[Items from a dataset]
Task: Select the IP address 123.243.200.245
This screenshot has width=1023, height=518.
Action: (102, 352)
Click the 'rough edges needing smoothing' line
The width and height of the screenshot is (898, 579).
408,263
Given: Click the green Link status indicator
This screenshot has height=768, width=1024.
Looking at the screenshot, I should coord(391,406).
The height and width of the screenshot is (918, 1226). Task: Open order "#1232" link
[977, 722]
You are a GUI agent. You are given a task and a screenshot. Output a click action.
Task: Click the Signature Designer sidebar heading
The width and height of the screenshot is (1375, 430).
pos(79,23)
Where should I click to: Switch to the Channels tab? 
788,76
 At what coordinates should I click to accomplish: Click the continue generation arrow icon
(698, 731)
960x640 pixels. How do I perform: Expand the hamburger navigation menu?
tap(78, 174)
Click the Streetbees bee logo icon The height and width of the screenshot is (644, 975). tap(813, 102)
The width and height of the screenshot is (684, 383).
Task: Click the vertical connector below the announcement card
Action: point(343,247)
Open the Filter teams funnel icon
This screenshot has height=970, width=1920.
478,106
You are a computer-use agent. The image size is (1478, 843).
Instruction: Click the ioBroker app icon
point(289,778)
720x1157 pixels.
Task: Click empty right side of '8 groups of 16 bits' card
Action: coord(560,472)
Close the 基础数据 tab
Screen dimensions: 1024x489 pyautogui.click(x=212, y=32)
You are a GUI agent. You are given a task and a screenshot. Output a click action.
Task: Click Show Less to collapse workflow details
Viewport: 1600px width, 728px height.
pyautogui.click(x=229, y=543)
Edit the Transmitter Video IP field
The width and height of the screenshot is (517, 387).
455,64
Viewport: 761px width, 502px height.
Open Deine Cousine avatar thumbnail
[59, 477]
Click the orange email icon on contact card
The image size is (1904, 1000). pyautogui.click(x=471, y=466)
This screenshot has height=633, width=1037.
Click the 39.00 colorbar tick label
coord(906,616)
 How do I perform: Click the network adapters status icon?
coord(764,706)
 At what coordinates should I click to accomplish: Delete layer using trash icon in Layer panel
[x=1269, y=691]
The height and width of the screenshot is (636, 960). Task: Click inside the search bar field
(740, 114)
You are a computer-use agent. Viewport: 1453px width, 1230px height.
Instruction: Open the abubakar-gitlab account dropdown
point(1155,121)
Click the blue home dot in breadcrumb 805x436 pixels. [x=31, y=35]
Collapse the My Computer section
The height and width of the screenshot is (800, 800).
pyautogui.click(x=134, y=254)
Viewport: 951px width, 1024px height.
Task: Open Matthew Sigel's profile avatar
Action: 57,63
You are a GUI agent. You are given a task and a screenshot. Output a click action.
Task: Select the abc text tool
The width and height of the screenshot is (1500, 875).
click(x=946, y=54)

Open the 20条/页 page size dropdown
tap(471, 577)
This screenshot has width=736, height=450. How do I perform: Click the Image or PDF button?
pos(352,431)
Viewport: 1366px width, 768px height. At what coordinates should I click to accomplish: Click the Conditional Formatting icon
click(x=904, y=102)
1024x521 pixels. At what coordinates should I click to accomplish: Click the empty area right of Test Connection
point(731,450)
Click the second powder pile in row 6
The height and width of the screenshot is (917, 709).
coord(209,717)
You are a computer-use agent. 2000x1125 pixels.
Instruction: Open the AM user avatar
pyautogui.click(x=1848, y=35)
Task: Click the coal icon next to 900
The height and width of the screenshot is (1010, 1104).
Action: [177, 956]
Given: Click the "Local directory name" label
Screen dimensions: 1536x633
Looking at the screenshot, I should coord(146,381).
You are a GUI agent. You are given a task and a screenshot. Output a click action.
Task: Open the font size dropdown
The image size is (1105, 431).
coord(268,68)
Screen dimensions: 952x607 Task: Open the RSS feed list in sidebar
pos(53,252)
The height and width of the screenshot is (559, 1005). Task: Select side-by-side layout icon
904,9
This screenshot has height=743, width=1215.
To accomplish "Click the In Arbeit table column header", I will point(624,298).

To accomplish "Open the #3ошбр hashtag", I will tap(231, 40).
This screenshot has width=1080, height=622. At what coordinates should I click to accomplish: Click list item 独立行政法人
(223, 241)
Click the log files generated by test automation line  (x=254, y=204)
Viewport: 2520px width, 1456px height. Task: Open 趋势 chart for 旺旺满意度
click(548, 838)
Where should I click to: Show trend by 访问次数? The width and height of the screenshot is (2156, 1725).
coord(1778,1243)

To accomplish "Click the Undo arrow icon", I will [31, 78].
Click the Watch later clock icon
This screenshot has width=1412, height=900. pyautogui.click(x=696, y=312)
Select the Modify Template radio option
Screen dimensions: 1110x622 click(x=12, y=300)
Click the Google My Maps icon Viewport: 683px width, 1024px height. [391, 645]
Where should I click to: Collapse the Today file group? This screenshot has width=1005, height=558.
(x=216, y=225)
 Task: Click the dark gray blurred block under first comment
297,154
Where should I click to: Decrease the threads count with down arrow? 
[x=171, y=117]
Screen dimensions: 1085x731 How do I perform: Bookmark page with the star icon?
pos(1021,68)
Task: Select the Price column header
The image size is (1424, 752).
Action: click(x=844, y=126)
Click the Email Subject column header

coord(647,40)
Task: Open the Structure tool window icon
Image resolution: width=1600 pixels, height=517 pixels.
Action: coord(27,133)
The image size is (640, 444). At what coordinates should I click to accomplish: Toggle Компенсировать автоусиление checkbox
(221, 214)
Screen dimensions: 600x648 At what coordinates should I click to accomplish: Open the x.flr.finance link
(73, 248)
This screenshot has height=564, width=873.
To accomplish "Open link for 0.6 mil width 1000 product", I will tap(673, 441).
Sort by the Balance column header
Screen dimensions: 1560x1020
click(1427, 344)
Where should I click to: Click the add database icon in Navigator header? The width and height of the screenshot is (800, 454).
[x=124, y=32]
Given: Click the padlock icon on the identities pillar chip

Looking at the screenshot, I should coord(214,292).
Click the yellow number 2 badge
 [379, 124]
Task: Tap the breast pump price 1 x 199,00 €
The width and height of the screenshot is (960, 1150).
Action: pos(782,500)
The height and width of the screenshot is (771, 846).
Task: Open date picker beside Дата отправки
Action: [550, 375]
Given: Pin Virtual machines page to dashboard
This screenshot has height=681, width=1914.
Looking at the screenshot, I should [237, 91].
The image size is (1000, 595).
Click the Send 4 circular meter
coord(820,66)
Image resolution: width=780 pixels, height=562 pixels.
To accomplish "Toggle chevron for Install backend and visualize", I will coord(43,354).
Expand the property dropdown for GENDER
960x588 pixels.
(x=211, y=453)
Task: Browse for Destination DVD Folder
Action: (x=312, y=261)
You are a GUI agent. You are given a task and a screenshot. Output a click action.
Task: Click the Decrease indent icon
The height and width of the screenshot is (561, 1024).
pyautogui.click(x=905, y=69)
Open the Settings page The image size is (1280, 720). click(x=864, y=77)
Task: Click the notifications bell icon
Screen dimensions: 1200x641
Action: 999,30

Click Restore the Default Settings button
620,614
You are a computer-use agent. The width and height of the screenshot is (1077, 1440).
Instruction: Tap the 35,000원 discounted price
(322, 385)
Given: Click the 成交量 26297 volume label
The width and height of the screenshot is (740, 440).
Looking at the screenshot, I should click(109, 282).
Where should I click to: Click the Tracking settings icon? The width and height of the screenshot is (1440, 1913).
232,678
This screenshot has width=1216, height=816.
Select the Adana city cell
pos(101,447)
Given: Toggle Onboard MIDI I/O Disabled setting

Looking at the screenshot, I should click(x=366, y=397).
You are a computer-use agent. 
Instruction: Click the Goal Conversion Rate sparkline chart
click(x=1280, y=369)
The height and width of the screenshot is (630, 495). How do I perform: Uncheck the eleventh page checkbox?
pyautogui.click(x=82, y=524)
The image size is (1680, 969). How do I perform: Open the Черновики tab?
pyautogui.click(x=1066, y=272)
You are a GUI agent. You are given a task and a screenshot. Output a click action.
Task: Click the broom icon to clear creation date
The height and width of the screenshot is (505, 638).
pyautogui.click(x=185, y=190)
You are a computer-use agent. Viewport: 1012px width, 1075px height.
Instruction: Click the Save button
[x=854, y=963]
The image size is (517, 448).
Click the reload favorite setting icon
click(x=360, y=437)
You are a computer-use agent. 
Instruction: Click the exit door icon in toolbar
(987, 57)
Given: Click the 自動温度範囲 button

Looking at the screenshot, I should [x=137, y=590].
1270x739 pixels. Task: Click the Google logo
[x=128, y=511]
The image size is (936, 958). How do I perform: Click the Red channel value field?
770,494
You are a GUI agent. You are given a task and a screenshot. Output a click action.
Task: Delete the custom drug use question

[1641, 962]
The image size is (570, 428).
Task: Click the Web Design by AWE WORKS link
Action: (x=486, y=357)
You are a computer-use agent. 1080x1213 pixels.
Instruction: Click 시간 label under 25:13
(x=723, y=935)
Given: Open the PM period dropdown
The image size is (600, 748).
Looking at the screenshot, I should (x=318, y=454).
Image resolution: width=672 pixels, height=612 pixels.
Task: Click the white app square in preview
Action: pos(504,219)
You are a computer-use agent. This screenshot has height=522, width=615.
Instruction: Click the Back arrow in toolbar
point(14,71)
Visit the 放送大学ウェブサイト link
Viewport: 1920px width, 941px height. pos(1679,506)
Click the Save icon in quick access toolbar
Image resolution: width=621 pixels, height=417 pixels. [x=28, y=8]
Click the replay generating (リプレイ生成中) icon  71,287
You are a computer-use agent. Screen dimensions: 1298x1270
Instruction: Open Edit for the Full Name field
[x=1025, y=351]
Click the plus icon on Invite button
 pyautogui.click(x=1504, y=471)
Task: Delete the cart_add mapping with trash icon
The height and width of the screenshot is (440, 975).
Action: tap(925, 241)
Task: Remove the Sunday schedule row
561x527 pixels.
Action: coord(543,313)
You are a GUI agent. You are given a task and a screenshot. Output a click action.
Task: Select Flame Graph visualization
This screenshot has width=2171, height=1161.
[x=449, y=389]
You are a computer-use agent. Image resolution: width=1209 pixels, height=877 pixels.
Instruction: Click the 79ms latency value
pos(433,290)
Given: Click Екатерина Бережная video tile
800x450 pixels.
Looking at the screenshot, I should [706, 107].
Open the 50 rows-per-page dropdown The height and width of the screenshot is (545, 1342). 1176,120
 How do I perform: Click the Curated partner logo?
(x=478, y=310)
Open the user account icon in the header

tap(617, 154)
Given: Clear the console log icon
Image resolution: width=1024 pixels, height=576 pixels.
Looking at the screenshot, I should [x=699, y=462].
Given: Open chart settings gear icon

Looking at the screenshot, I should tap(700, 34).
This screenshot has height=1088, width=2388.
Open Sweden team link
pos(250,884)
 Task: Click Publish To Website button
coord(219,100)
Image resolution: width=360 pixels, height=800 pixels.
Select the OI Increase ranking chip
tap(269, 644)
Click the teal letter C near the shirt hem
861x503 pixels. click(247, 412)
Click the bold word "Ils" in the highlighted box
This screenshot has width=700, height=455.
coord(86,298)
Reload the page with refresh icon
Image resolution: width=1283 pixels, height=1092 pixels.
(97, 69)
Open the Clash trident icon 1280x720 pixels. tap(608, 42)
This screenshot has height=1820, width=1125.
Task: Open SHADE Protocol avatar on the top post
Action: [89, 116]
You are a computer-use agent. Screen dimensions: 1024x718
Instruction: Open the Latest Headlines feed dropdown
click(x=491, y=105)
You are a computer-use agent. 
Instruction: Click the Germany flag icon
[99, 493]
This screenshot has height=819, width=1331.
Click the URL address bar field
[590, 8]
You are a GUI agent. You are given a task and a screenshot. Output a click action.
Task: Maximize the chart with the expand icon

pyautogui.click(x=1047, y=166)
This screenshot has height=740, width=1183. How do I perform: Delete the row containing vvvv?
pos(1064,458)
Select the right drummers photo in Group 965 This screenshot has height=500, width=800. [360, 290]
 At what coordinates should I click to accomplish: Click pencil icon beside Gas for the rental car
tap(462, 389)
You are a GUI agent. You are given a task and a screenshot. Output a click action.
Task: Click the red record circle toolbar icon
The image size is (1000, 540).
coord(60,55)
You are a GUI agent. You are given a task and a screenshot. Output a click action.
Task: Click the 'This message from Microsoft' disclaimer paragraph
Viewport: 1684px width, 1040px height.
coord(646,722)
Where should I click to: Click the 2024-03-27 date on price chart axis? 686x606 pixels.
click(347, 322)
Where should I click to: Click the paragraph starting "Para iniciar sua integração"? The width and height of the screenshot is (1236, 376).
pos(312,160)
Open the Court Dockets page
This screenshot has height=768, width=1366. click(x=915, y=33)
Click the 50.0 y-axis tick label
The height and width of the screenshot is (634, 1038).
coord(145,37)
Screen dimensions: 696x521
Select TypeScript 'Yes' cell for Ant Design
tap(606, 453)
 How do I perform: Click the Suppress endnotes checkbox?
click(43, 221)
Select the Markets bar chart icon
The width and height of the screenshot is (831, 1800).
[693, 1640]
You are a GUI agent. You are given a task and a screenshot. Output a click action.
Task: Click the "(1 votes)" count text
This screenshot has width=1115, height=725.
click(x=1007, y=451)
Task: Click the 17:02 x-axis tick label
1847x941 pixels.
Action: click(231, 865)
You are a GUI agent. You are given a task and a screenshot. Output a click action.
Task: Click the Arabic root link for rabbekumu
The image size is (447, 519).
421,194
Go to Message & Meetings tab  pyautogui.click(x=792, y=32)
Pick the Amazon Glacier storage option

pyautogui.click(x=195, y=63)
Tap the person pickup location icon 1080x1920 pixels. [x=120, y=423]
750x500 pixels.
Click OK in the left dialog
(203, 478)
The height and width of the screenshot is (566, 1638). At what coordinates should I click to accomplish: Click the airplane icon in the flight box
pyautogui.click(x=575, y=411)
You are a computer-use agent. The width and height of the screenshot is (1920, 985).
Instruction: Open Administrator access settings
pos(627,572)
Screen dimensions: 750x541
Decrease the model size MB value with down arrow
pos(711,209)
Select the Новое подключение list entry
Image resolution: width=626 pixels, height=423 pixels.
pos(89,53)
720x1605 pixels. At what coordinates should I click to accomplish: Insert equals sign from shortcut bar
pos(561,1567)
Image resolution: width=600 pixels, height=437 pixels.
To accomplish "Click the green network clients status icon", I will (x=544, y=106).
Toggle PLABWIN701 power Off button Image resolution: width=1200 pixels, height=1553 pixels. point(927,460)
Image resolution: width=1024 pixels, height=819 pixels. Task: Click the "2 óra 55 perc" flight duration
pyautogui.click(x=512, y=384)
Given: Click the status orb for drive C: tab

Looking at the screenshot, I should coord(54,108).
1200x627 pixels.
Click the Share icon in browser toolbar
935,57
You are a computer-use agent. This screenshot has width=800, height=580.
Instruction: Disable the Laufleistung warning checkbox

**Task objective:** Search the entries for the string "text" and copy each line where it occurs.

**Answer to this task:**
Task: Select the abc text tool
Task: Click the "(1 votes)" count text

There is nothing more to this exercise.